Last year saw all the macroeconomic indicators sliding down as a consequence of internal and external pressures. Rise in international commodity prices pulled up the import bill; suicide attacks shooed away investors; and fiscal deficits increased as the cash-strapped government tried to meet subsidy-laden expenditures through public debts.

By end of 2008, the government had no choice but to enter an IMF-sponsored macroeconomic stabilisation programme to avert the balance of payment crisis, which rose following a steep fall in the country's foreign exchange reserves. Fiscal deficit dropped to Rs 680.4 billion during fiscal 2008-09 from Rs 777.2 billion in the preceding year.

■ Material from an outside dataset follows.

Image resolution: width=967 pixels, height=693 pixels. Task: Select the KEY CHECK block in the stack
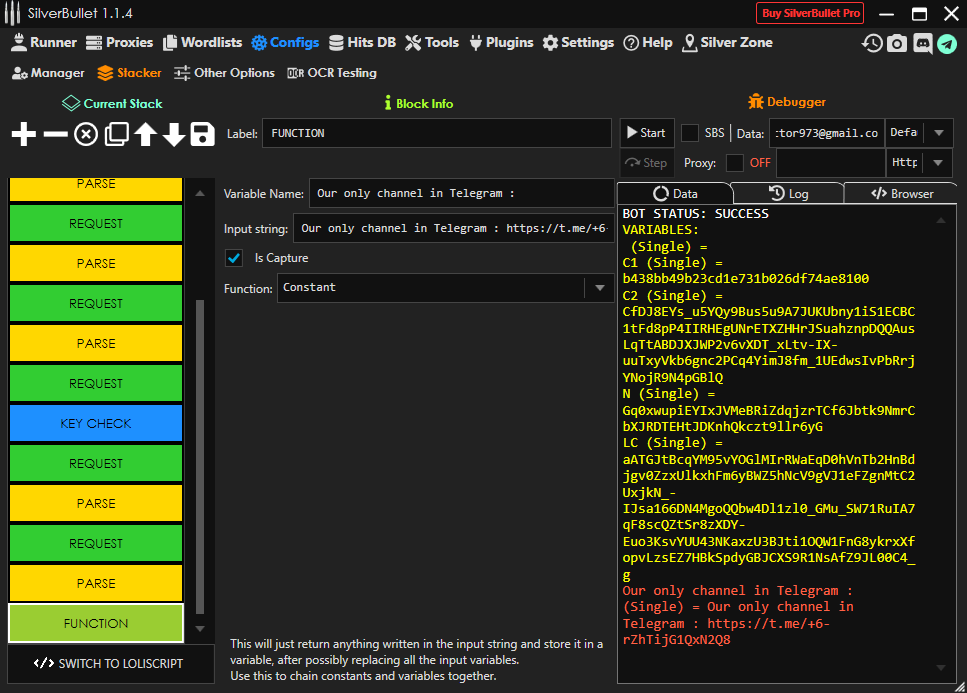[96, 424]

That became possible because of partly removal of energy-related subsidies.

However, the government's move to cut development expenditures was not welcomed as it badly affected the construction-related industries.

For the current fiscal year, state bank of Pakistan has projected fiscal and current account deficits at 4.7 percent and 5.2 percent of GDP, respectively. Last year, they were 5.2 percent and 5.3 percent, respectively. Current account, which represents inflows and outflows of money, has improved on the back of slump in imports and substantial increase in remittances sent home by expatriates. The central bank expects the trend to continue if exports pick up and remittances continue to rise. But, resurgence in import growth and doubts over foreign exchange flows may a pose a risk.

The SBP has cautioned the government against too much reliance on western markets, devastated by the global financial crisis, for the country's exports. It insisted that regional markets should be explored. Slowdown in economy should not hinder the efforts to expand the tax base, especially when day-to-day expenditures of the government are expected to rise in the wake of the ongoing war against anti-state elements.


. 2007-08 2008-09
Industrial Sector 25.7 24.3
Mining & Quarrying 2.6 2.5
Large Scale Manufacturing 13.4 12.1
Small Scale Manufacturing 4.4 4.7
Slaughtering 1.3 1.4
Construction Sector 2.4 2.1
Electricity, Gas & Water Supply 1.6 1.5
Agriculture Sector 21.3 21.8
Major Crops 6.9 7.3
Minor Crops 2.6 2.6
Livestock 11.1 11.3
Services Sector 53 53.8
Transport & Communication 10.2 10.3
Wholesale & Retail 17.23 17.5
Finance & Insurance 6.4 6.2
Ownership & Dwelling 2.7 2.7
Public Admin & Defence 5.9 6.1
Social Community & Public Services 10.6 11.1


GDP is widely used by economists to gauge the health of an economy, as its variations are relatively quickly identified. However, its value as an indicator for the standard of living is debatable. Government has projected growth rate at 3.3 percent in current financial year (2009-10). With the continuous global recession, Pakistan economy would be exposed to some risks including further decline in exports and private capital flows. Consolidating macroeconomic stability and ensuring protection of vulnerable groups should be policy priorities since government is supposed to take care of the deprived sections of the society.